_Source document_
################

‘Every Storm … Runs Out of Rain’
Across a globe shrunken by technology and travel, a monstrous monsoon is soaking the landscape, the torrential rains of COVID-19 taking from us precious moments … jobs … lives. But no matter how powerful the storm, every downpour ends and the sun shines again.
Almost 60 years on, it remains a vivid memory.
In the early weeks of ﬁrst-grade in Tampa, Miss Rogers was a cheerful presence. Until one day. Her tone somber, her smile gone, she asked us to play a new game. Not “hide and seek,” but instead, “duck and cover.” At her signal, we ducked quickly under our desks, knees folded, faces down, arms covering heads.
Perhaps more puzzling than this unfamiliar game was the dog tag each of us was given, stamped with name, address and blood type. Dangling from a metal beaded chain, we were told to wear it daily, around our necks. Few small children of the time questioned the instructions of adults, certainly not teachers, police ofﬁcers, ministers or doctors. So, I remember viewing this shiny rectangle as a cool connection with the soldiers on my favorite TV show, “Combat.”
Years later I learned its purpose, as grim for us ﬁrst-graders as for those soldiers: to provide the compressed particulars of a young life. If alive, to save it; if gone, to identify it.
Even for my young self, those 13 days in October 1962, dubbed the Cuban Missile Crisis, had a palpable cast over them. Of anxiety, worry, fear.
Now 64, I’m witness to a more ominous sense of anxiety, worry, fear … pervading the public square. Of course, the public square is not as public nowadays. New phrases have entered our lexicon. “Self-quarantine.” “Shelter in place.” “Social distancing.” All describe our efforts to “ﬂatten the curve,” and lessen the impact of the pandemic.

################

Stored data entries:
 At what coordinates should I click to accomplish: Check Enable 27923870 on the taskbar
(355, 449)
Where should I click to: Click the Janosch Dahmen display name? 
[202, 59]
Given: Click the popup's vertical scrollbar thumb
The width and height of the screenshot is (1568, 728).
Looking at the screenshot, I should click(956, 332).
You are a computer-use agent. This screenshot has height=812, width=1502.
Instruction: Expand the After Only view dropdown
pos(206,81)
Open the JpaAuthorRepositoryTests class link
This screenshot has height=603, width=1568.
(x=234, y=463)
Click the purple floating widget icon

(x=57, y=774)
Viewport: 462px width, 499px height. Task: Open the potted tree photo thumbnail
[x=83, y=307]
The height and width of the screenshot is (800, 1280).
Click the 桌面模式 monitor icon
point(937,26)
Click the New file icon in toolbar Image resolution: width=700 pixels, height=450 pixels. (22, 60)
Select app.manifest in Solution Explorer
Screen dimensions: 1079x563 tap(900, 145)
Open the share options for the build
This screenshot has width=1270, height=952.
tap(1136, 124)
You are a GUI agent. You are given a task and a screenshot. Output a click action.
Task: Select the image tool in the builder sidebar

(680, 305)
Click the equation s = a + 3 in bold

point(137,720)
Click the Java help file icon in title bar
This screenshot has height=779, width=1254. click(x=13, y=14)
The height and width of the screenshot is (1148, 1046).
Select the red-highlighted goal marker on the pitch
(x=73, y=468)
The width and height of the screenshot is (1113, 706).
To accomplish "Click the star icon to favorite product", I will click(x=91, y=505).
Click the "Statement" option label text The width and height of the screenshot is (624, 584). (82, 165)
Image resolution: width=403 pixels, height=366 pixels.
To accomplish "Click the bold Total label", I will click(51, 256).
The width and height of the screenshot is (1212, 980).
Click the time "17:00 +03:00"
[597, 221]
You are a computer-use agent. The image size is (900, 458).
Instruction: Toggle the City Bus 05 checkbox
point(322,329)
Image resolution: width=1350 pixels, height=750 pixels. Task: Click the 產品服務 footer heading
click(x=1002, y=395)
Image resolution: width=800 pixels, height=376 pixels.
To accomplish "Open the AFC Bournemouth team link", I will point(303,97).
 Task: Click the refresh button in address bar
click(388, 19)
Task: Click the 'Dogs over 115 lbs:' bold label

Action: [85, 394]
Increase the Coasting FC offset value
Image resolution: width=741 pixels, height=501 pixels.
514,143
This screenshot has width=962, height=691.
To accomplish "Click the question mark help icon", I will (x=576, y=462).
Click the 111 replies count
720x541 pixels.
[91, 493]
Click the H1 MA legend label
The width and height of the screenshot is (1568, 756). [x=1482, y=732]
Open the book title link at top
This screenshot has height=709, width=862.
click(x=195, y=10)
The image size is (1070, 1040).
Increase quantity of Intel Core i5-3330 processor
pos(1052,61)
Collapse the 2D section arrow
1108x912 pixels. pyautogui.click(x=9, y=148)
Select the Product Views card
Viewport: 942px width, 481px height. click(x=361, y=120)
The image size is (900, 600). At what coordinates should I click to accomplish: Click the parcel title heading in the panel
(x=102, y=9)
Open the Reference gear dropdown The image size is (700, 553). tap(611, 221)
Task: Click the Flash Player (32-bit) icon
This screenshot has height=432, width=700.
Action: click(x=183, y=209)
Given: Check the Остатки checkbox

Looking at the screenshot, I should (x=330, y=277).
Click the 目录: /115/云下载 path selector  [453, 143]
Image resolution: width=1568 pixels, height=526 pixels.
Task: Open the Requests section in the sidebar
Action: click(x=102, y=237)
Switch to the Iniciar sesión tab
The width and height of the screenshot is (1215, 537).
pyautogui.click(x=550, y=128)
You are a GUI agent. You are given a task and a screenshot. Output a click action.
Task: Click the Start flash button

################

_Exercise aim_
Reproduce the entire "Every Storm … Runs Out of Rain" essay word for word.

_Result of this exercise_
‘Every Storm … Runs Out of Rain’
Across a globe shrunken by technology and travel, a monstrous monsoon is soaking the landscape, the torrential rains of COVID-19 taking from us precious moments … jobs … lives. But no matter how powerful the storm, every downpour ends and the sun shines again.
Almost 60 years on, it remains a vivid memory.
In the early weeks of ﬁrst-grade in Tampa, Miss Rogers was a cheerful presence. Until one day. Her tone somber, her smile gone, she asked us to play a new game. Not “hide and seek,” but instead, “duck and cover.” At her signal, we ducked quickly under our desks, knees folded, faces down, arms covering heads.
Perhaps more puzzling than this unfamiliar game was the dog tag each of us was given, stamped with name, address and blood type. Dangling from a metal beaded chain, we were told to wear it daily, around our necks. Few small children of the time questioned the instructions of adults, certainly not teachers, police ofﬁcers, ministers or doctors. So, I remember viewing this shiny rectangle as a cool connection with the soldiers on my favorite TV show, “Combat.”
Years later I learned its purpose, as grim for us ﬁrst-graders as for those soldiers: to provide the compressed particulars of a young life. If alive, to save it; if gone, to identify it.
Even for my young self, those 13 days in October 1962, dubbed the Cuban Missile Crisis, had a palpable cast over them. Of anxiety, worry, fear.
Now 64, I’m witness to a more ominous sense of anxiety, worry, fear … pervading the public square. Of course, the public square is not as public nowadays. New phrases have entered our lexicon. “Self-quarantine.” “Shelter in place.” “Social distancing.” All describe our efforts to “ﬂatten the curve,” and lessen the impact of the pandemic.